What this exercise asks:
(1) In the article on Algeria's brain drain, explain why the author accuses Europe of a double standard. Answer in one to three sentences.
(2) Reproduce the passage of the article on Algeria's brain drain from "Canada, in particular, has" up to and including "Europe’s digital future.", replacing "skilled North Africans" with "qualified North Africans".
(3) List every city named in the article on Algeria's brain drain.
Segment Start: Document text
Europe and Canada Are Poaching Algeria’s Best Minds

By John Ashely

While European leaders hold press conferences decrying the rise in illegal immigration, a more silent — and arguably more damaging — extraction is underway. Algeria’s most brilliant minds are being siphoned off at an alarming rate by European and North American nations. These are not desperate refugees, but doctors, engineers, PhDs, and inventors — men and women whom Algeria has invested in heavily, and who now find their skills in high demand abroad.

Across Paris, Montreal, Brussels, and Berlin, the signs are clear: Western economies are feasting on Algeria’s intellectual elite, offering fast-track visas, permanent residency, and lucrative salaries to the country’s brightest — just as Algeria begins to need them most.

La Crème de la Crème — At Algeria’s Expense

Canada, in particular, has made no secret of its plans to attract skilled North Africans. Immigration strategies and partnerships are designed specifically to pull in “la crème” — the best and brightest. Europe, too, is quietly recruiting top Algerian talent into its hospitals, laboratories, and universities. Algerian doctors now fill staffing shortages across French medical facilities, while IT engineers and AI researchers from Algiers and Oran are helping to build Europe’s digital future.

This is the real brain drain — not the men on makeshift boats crossing the Mediterranean, but the qualified, legal emigrants who are welcomed with open arms.

Europe’s Double Standard

And yet, when it comes to the less qualified — those seeking a better life through irregular migration — Europe slams its doors shut. These same countries that roll out the red carpet for Algeria’s neurologists and architects are deporting manual labourers, asylum seekers, and unskilled workers.
Segment End: Document text
Segment Start: Provided material
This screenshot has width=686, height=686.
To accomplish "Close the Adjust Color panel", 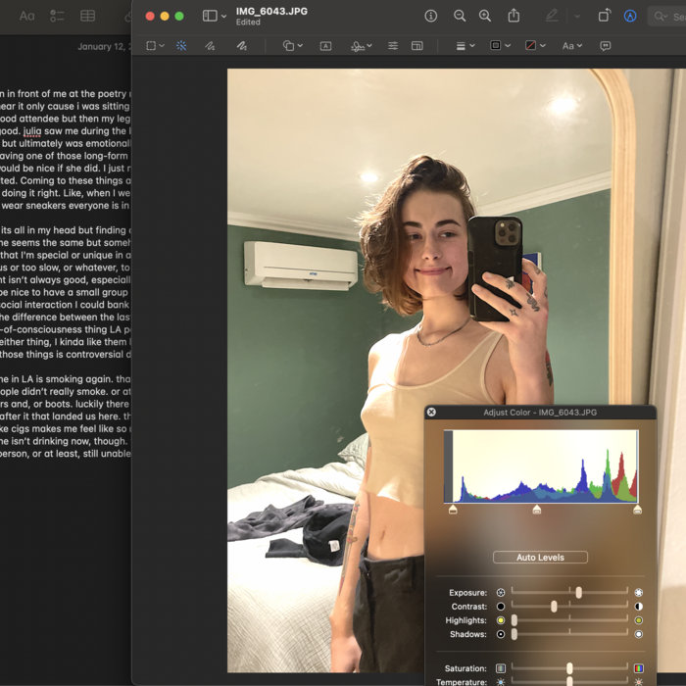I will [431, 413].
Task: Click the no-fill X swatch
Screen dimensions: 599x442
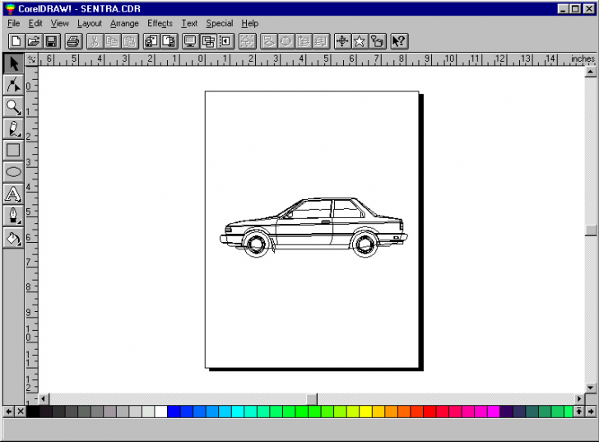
Segment End: Provided material
Per-task outputs:
(1) The author says European countries welcome Algeria's skilled professionals, such as neurologists and architects, with open arms. The same countries shut their doors to less qualified people seeking a better life through irregular migration, and they deport manual labourers, asylum seekers, and unskilled workers.

(2)
Canada, in particular, has made no secret of its plans to attract qualified North Africans. Immigration strategies and partnerships are designed specifically to pull in “la crème” — the best and brightest. Europe, too, is quietly recruiting top Algerian talent into its hospitals, laboratories, and universities. Algerian doctors now fill staffing shortages across French medical facilities, while IT engineers and AI researchers from Algiers and Oran are helping to build Europe’s digital future.

(3) Paris, Montreal, Brussels, Berlin, Algiers, Oran